• Activity: Each record that follows is to be output in full, precisely as written.

• Data listing:
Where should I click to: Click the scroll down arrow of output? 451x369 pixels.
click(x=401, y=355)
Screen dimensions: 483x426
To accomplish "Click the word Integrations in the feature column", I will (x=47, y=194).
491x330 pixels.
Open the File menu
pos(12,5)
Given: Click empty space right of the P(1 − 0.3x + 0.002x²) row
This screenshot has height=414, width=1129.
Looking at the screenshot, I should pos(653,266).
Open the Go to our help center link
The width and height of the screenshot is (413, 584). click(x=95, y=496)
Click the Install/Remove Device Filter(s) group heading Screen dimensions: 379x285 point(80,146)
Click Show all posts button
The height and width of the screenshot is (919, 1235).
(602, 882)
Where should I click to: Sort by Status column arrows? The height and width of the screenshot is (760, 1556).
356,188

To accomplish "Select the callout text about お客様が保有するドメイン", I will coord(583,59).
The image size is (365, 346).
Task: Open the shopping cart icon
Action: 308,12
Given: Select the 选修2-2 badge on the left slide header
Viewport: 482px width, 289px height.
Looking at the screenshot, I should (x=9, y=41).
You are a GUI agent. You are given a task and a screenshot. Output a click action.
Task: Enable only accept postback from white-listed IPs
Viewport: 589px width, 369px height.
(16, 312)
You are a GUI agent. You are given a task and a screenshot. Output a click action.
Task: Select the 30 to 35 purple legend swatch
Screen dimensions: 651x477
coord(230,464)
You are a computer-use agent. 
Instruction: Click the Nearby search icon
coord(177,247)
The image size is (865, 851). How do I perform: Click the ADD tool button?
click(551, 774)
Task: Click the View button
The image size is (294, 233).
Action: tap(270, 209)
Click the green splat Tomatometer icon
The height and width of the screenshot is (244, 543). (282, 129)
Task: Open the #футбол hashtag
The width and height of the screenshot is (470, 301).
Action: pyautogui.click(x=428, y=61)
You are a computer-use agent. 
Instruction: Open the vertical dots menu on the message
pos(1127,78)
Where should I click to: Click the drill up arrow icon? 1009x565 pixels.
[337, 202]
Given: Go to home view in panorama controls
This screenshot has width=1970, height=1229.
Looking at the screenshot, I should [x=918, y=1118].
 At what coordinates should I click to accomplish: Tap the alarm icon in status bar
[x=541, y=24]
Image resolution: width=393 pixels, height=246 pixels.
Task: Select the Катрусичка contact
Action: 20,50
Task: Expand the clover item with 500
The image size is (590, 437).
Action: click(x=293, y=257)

• Solution to the exercise:
Where should I click to: Click the scroll down arrow of output? 451x369 pixels.
click(x=401, y=355)
Screen dimensions: 483x426
To accomplish "Click the word Integrations in the feature column", I will (x=47, y=194).
491x330 pixels.
Open the File menu
pos(12,5)
Given: Click empty space right of the P(1 − 0.3x + 0.002x²) row
This screenshot has height=414, width=1129.
Looking at the screenshot, I should pos(653,266).
Open the Go to our help center link
The width and height of the screenshot is (413, 584). click(x=95, y=496)
Click the Install/Remove Device Filter(s) group heading Screen dimensions: 379x285 point(80,146)
Click Show all posts button
The height and width of the screenshot is (919, 1235).
(602, 882)
Where should I click to: Sort by Status column arrows? The height and width of the screenshot is (760, 1556).
356,188

To accomplish "Select the callout text about お客様が保有するドメイン", I will coord(583,59).
The image size is (365, 346).
Task: Open the shopping cart icon
Action: 308,12
Given: Select the 选修2-2 badge on the left slide header
Viewport: 482px width, 289px height.
Looking at the screenshot, I should (x=9, y=41).
You are a GUI agent. You are given a task and a screenshot. Output a click action.
Task: Enable only accept postback from white-listed IPs
Viewport: 589px width, 369px height.
(16, 312)
You are a GUI agent. You are given a task and a screenshot. Output a click action.
Task: Select the 30 to 35 purple legend swatch
Screen dimensions: 651x477
coord(230,464)
You are a computer-use agent. 
Instruction: Click the Nearby search icon
coord(177,247)
The image size is (865, 851). How do I perform: Click the ADD tool button?
click(551, 774)
Task: Click the View button
The image size is (294, 233).
Action: tap(270, 209)
Click the green splat Tomatometer icon
The height and width of the screenshot is (244, 543). (282, 129)
Task: Open the #футбол hashtag
The width and height of the screenshot is (470, 301).
Action: pyautogui.click(x=428, y=61)
You are a computer-use agent. 
Instruction: Open the vertical dots menu on the message
pos(1127,78)
Where should I click to: Click the drill up arrow icon? 1009x565 pixels.
[337, 202]
Given: Go to home view in panorama controls
This screenshot has width=1970, height=1229.
Looking at the screenshot, I should [x=918, y=1118].
 At what coordinates should I click to accomplish: Tap the alarm icon in status bar
[x=541, y=24]
Image resolution: width=393 pixels, height=246 pixels.
Task: Select the Катрусичка contact
Action: 20,50
Task: Expand the clover item with 500
The image size is (590, 437).
Action: click(x=293, y=257)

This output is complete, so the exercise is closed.